1. Information we collect
1.1. While using our Website, you may decide to provide us with certain information about you by completing online forms, registering on our Website, making orders, contacting us, etc. The types of personal information you may provide to us include, but not limited to: name, contact information (address, e-mail address, telephone number, fax number), billing information (such as your payment card number, expiration date, delivery address, and billing address), username and, personal preferences, interests in and use of various products and services, content of communication with us, and photos in case of use of the Personalized Care Program. You do not have to provide listed above and below personal data to access the Website but certain functionality will not otherwise be available to you.
1.2. Once you visit our Website we may automatically collect some information that cannot be readily used to identify you, e.g. the domain name and IP address of your computer, type of browser you are using, operating system and platform, technical information, geographical location information about your visit to our Website (length of visit, products you viewed, page response time, navigation paths, as well as information about the timing, frequency, and pattern of your service use, etc.). We may use this information, individually or in the aggregate, for technical administration of our Website, analytic tracking system, research, and development. The legal basis for this processing is our legitimate interests, for monitoring and improving our Website and services.
2. Processing of personal information
We protect your data by limiting access to your data only to persons that need access to conduct or facilitate any transaction between you and us, or persons that otherwise need to complete activities outlined in this section.
2.1. We may process your information included in your personal profile on our Website. The profile data may include your name, address, telephone number, email address, profile pictures, gender, date of birth, relationship status, interests and hobbies, educational details and employment details. We do not knowingly collect information about people under 18 years old. The profile data may be processed for the purposes of enabling and monitoring your use of our Website and services, creating and managing your personal profile, operating our Website, providing our services, ensuring the security of our Website and services, maintaining back-ups of our databases and communicating with you. The legal basis for this processing is our legitimate interests for the proper administration of our Website and business.
2.2. We may process information that you post for publication on our Website or through our services. The publication data may be processed for the purposes of enabling such publication and administering our Website and services. The legal basis is our legitimate interests for the proper administration of our Website and business.
2.3. We may process information contained in any inquiry you submit to us regarding goods and/or services. The inquiry data may be processed for the purposes of offering, marketing and selling relevant goods and/or services to you. The legal basis is our legitimate interests for the proper administration of our Website and business.
2.4. We may process information relating to our customer relationships, including customer contact information. The customer relationship data may include your name, your employer, your job title or role, your contact details, and information contained in communications between us and you. The customer relationship data may be processed for the purposes of managing our relationships with customers, communicating with customers, keeping records of those communications, assisting with product selection and making recommendations to you, and promoting our products and services to customers. The legal basis for this processing is the proper management of our customer relationships.
2.5. We may process information relating to transactions, including purchases of goods and services, that you enter into with us and/or through our Website. The transaction data may include your contact details, your card details, and the transaction details. The transaction data may be processed for the purpose of accepting of your orders and fulfillment of agreements between you and us, processing your payment, supplying the purchased goods and services and keeping proper records of those transactions.

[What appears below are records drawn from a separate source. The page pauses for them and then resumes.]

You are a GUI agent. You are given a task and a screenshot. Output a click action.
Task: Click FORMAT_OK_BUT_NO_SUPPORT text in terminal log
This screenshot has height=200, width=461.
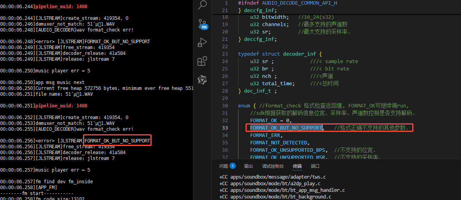[x=117, y=141]
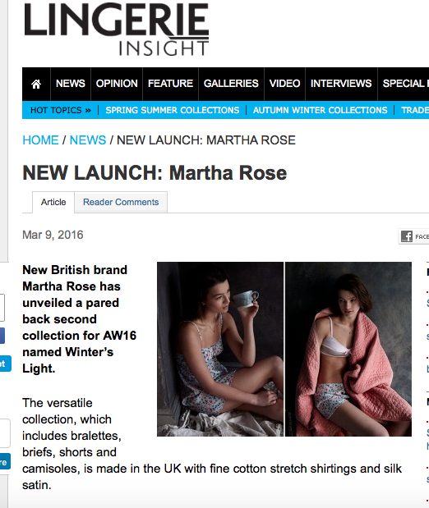429x508 pixels.
Task: Go to the FEATURE section
Action: point(170,84)
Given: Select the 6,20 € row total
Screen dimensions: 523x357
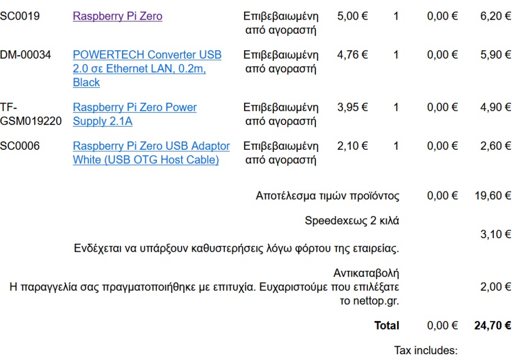Looking at the screenshot, I should click(495, 16).
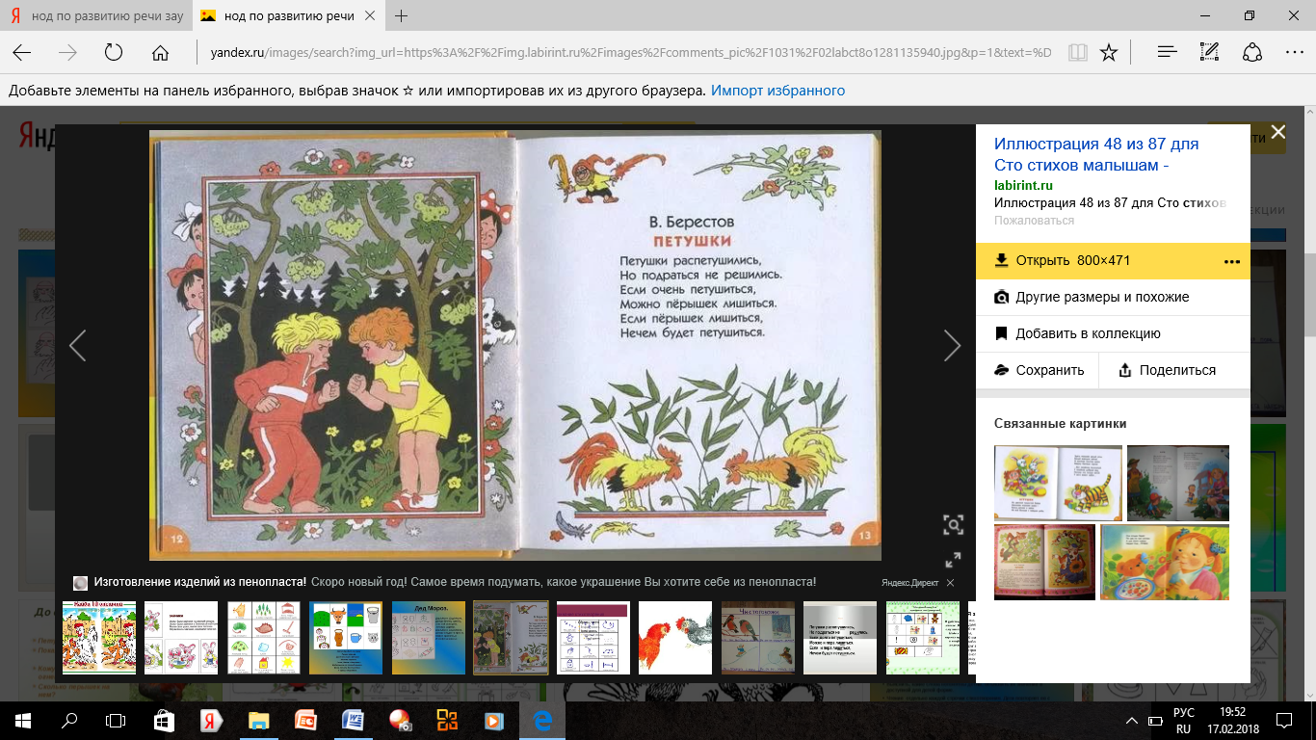Screen dimensions: 1316x740
Task: Show next image with right arrow
Action: click(x=952, y=345)
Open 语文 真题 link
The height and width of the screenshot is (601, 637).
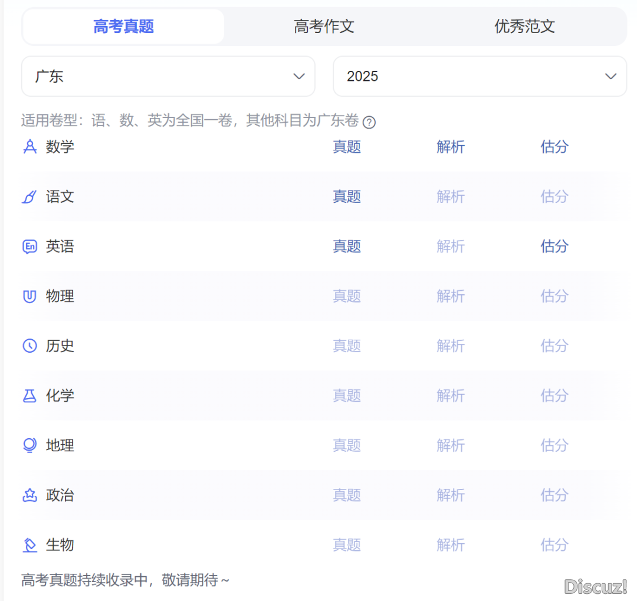tap(347, 197)
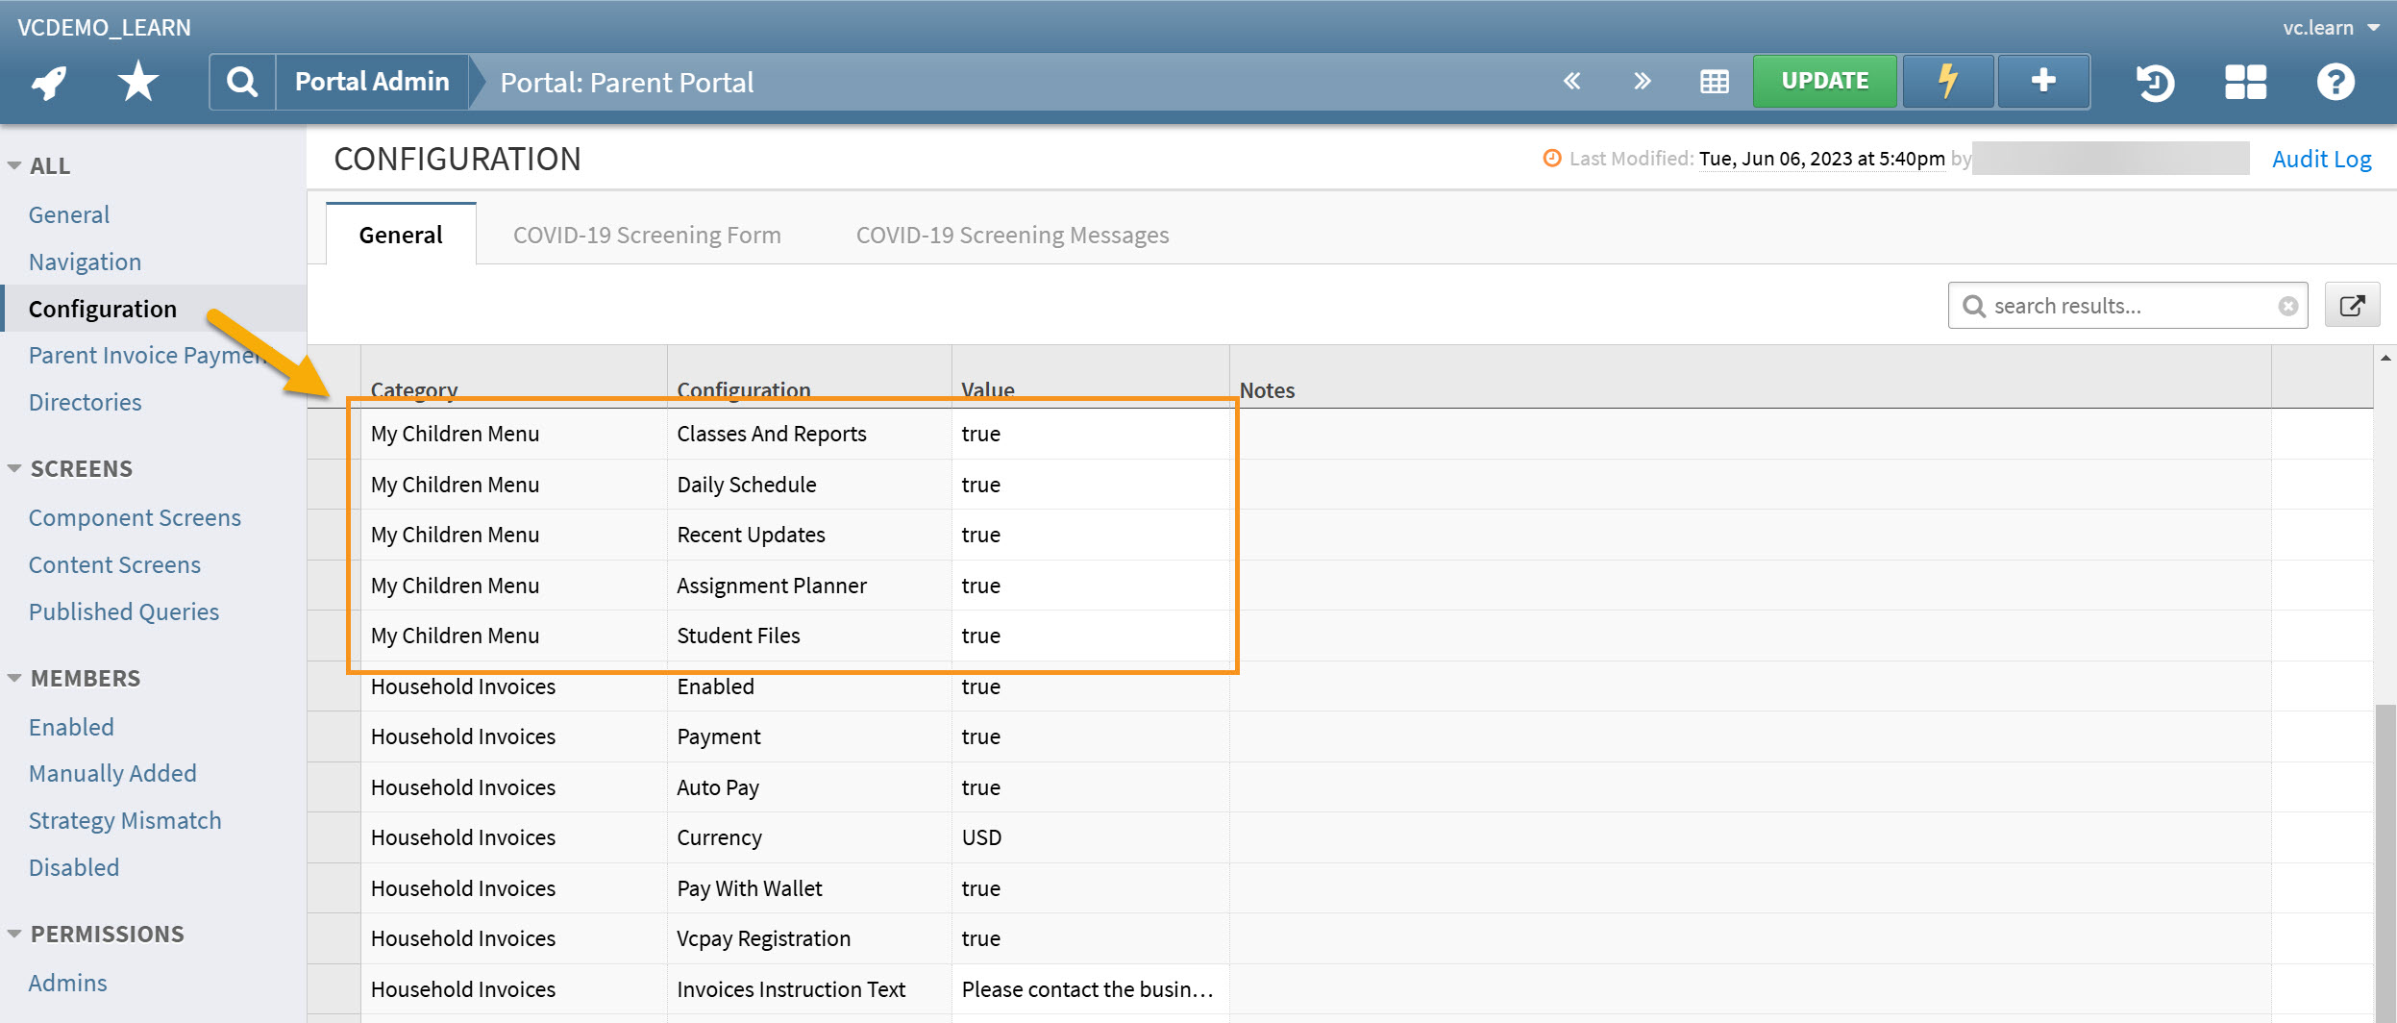Click the lightning bolt action icon
This screenshot has width=2397, height=1023.
(x=1947, y=81)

The legal basis is our legitimate interests for the proper administration of our Website and business.
2.7. In addition to the specific purposes for which we may process your personal data set out in this section, we may also process any of your personal data where such processing is necessary for compliance with a legal obligation to which we are subject, or in order to protect your vital interests or the vital interests of another natural person.

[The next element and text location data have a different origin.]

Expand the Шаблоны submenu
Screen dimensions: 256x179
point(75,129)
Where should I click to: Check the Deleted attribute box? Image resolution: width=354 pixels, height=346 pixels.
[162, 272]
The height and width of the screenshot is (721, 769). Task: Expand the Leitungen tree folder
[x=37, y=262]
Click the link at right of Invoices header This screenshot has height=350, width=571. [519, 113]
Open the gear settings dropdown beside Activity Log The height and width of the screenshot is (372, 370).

3. Use of The Personalized Care Program
4. Providing your personal data to others
We do not rent lists, sell or otherwise disclose personal information we collect, except as described hereunder. We may share your personal to complete the activities outlined in this section.
4.1. We may disclose your personal data to any member of our group of companies (this means our subsidiaries, our ultimate holding company, and all its subsidiaries) insofar as reasonably necessary for the purposes, and on the legal bases, set out in this policy.

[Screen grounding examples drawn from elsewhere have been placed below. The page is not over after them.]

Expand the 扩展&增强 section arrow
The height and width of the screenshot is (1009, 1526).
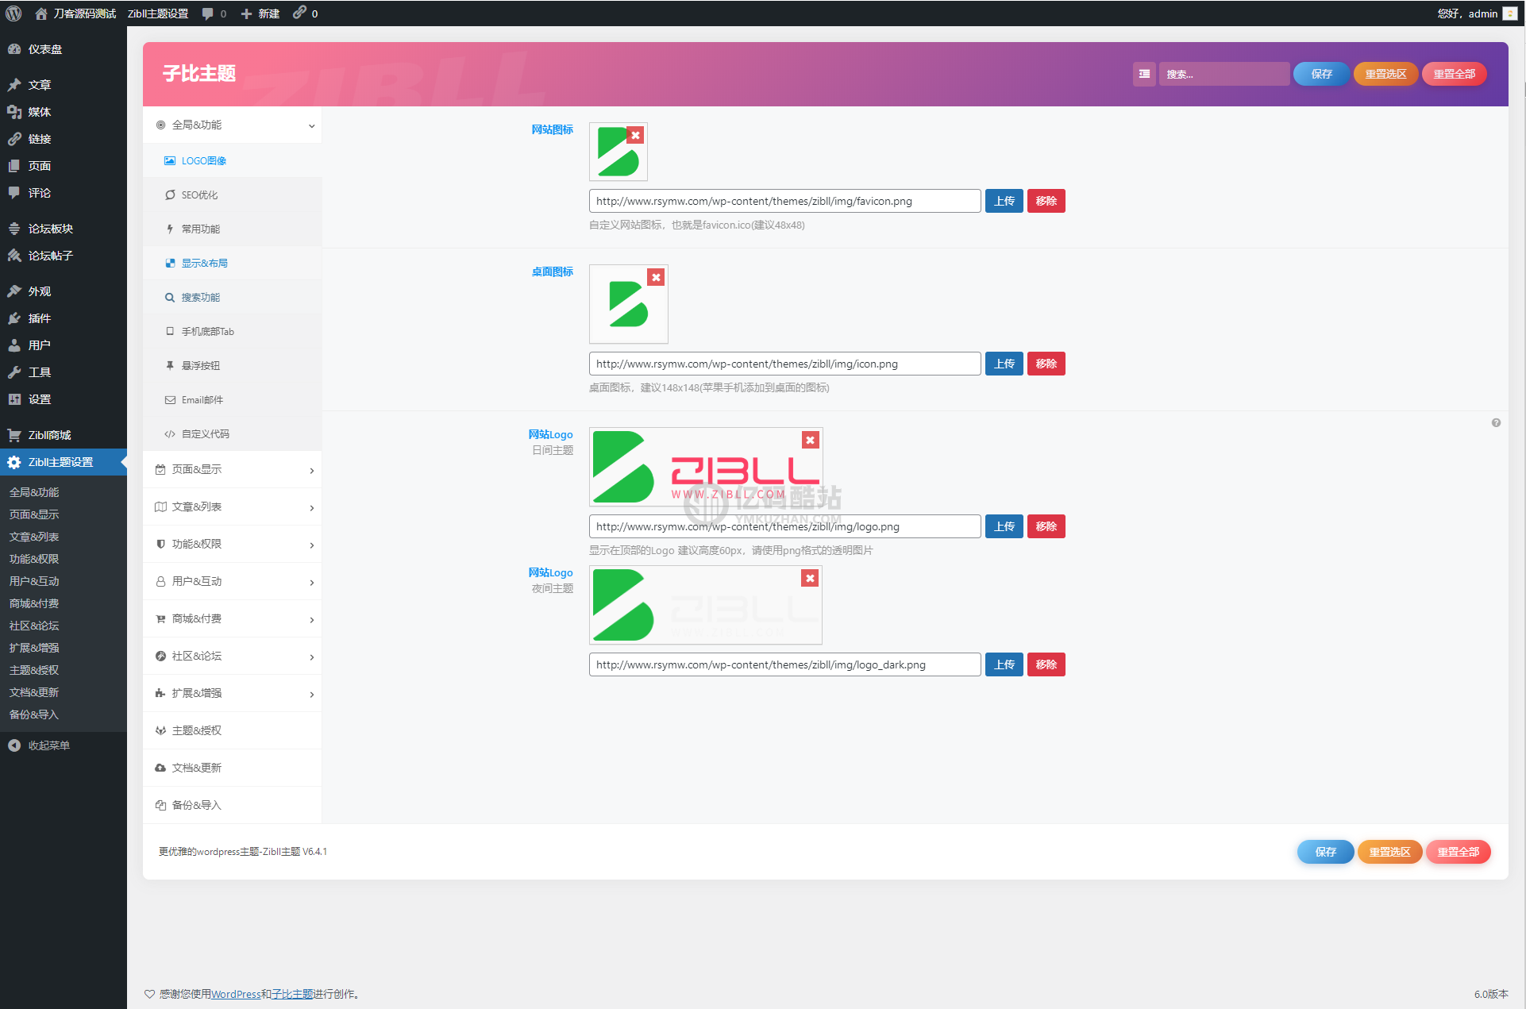click(313, 692)
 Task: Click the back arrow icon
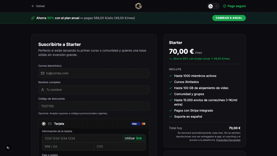pos(33,6)
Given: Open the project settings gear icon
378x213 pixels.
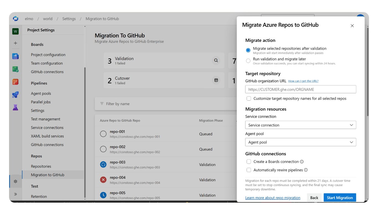Looking at the screenshot, I should point(15,181).
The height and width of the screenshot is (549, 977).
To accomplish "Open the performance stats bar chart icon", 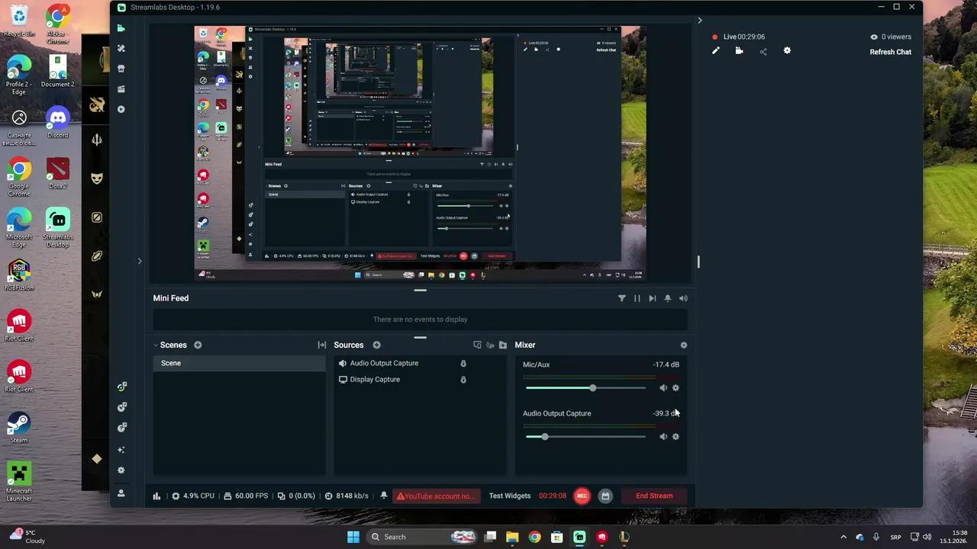I will coord(156,496).
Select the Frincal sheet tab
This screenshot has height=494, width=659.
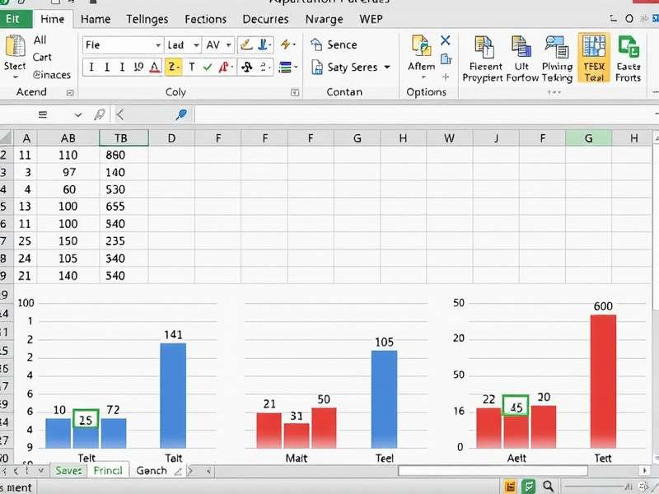(x=108, y=470)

4.2. We may disclose your personal data to our service providers who perform services on our behalf based on our instructions, insurers and professional advisers insofar as reasonably necessary for the purposes of obtaining or maintaining insurance coverage, managing risks, obtaining professional advice and provision of services.
We may share your personal data with our service providers who are involved in our business processes.
Examples of personal data usage by our service providers:
- We pass your delivery address and telephone number to our warehouse to complete, fulfill, manage and communicate with you about your orders;
- We pass your delivery address and telephone number to our shipping service providers in case they need to contact you directly if there is a problem with your delivery. Our shipping service providers are FedEx, DHL, UPS, USPS. Privacy Policies of our service providers are available at their Websites accordingly;
- We pass certain personal information to payment management companies to enable them to verify your credit or debit card details (as stated in paragraph 4.3.);
- We pass your personal information to service providers that assist us with our marketing and data analytics efforts to inform you and make recommendations about our products and INSTYTUTUM Offerings, including sales, special offers, and new Website features and to send you other promotional communication. Our marketing and data providers are Google and Mailchimp. Privacy Policies of our service providers are available at their Websites accordingly.
We do not authorize these service providers, insurers and professional advisers to use or disclose personal information except as necessary to perform services on our behalf or comply with legal requirements.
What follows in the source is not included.